* Data shown
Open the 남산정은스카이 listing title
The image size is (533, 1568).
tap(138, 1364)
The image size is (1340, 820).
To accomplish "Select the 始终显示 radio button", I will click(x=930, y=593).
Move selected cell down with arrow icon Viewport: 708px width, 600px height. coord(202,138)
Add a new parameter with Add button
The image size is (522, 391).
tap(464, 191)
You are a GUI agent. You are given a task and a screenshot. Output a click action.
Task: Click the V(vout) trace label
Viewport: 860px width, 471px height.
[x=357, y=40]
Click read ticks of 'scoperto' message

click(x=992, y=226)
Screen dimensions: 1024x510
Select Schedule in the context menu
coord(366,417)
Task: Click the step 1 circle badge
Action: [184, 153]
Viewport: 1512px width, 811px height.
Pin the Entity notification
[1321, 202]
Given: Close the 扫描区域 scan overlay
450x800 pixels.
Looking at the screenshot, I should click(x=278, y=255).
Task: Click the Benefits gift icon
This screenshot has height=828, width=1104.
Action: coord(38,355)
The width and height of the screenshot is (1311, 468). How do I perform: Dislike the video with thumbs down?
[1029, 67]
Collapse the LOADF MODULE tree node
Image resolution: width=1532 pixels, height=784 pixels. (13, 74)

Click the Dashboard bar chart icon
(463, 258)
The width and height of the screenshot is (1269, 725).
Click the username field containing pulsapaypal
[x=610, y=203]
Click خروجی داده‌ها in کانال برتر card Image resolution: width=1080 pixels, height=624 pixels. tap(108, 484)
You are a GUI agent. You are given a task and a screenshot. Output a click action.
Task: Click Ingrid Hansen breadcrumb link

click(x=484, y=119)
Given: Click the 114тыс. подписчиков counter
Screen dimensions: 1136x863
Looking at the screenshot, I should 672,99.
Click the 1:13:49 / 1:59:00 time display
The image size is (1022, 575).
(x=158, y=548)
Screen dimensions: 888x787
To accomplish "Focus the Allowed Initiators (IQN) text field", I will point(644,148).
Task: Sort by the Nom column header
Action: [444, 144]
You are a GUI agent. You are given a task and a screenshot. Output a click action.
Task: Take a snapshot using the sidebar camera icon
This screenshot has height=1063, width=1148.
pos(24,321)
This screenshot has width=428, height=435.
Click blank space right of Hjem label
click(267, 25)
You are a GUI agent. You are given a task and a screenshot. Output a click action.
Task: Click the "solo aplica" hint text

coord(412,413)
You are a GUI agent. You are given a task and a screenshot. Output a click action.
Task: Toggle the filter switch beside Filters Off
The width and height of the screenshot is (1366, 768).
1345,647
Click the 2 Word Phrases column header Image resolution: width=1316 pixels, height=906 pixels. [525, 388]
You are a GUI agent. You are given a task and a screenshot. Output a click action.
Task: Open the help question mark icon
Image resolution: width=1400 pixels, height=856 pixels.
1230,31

* What the task requires
Return all of the above records exactly, leaving no line out.

* Exercise output
Open the 남산정은스카이 listing title
The image size is (533, 1568).
tap(138, 1364)
The image size is (1340, 820).
To accomplish "Select the 始终显示 radio button", I will click(x=930, y=593).
Move selected cell down with arrow icon Viewport: 708px width, 600px height. coord(202,138)
Add a new parameter with Add button
The image size is (522, 391).
tap(464, 191)
You are a GUI agent. You are given a task and a screenshot. Output a click action.
Task: Click the V(vout) trace label
Viewport: 860px width, 471px height.
[x=357, y=40]
Click read ticks of 'scoperto' message

click(x=992, y=226)
Screen dimensions: 1024x510
Select Schedule in the context menu
coord(366,417)
Task: Click the step 1 circle badge
Action: [184, 153]
Viewport: 1512px width, 811px height.
Pin the Entity notification
[1321, 202]
Given: Close the 扫描区域 scan overlay
450x800 pixels.
Looking at the screenshot, I should click(x=278, y=255).
Task: Click the Benefits gift icon
This screenshot has height=828, width=1104.
Action: coord(38,355)
The width and height of the screenshot is (1311, 468). How do I perform: Dislike the video with thumbs down?
[1029, 67]
Collapse the LOADF MODULE tree node
Image resolution: width=1532 pixels, height=784 pixels. (13, 74)

Click the Dashboard bar chart icon
(463, 258)
The width and height of the screenshot is (1269, 725).
Click the username field containing pulsapaypal
[x=610, y=203]
Click خروجی داده‌ها in کانال برتر card Image resolution: width=1080 pixels, height=624 pixels. tap(108, 484)
You are a GUI agent. You are given a task and a screenshot. Output a click action.
Task: Click Ingrid Hansen breadcrumb link

click(x=484, y=119)
Given: Click the 114тыс. подписчиков counter
Screen dimensions: 1136x863
Looking at the screenshot, I should 672,99.
Click the 1:13:49 / 1:59:00 time display
The image size is (1022, 575).
(x=158, y=548)
Screen dimensions: 888x787
To accomplish "Focus the Allowed Initiators (IQN) text field", I will point(644,148).
Task: Sort by the Nom column header
Action: [444, 144]
You are a GUI agent. You are given a task and a screenshot. Output a click action.
Task: Take a snapshot using the sidebar camera icon
This screenshot has height=1063, width=1148.
pos(24,321)
This screenshot has width=428, height=435.
Click blank space right of Hjem label
click(267, 25)
You are a GUI agent. You are given a task and a screenshot. Output a click action.
Task: Click the "solo aplica" hint text

coord(412,413)
You are a GUI agent. You are given a task and a screenshot. Output a click action.
Task: Toggle the filter switch beside Filters Off
The width and height of the screenshot is (1366, 768).
1345,647
Click the 2 Word Phrases column header Image resolution: width=1316 pixels, height=906 pixels. [525, 388]
You are a GUI agent. You are given a task and a screenshot. Output a click action.
Task: Open the help question mark icon
Image resolution: width=1400 pixels, height=856 pixels.
1230,31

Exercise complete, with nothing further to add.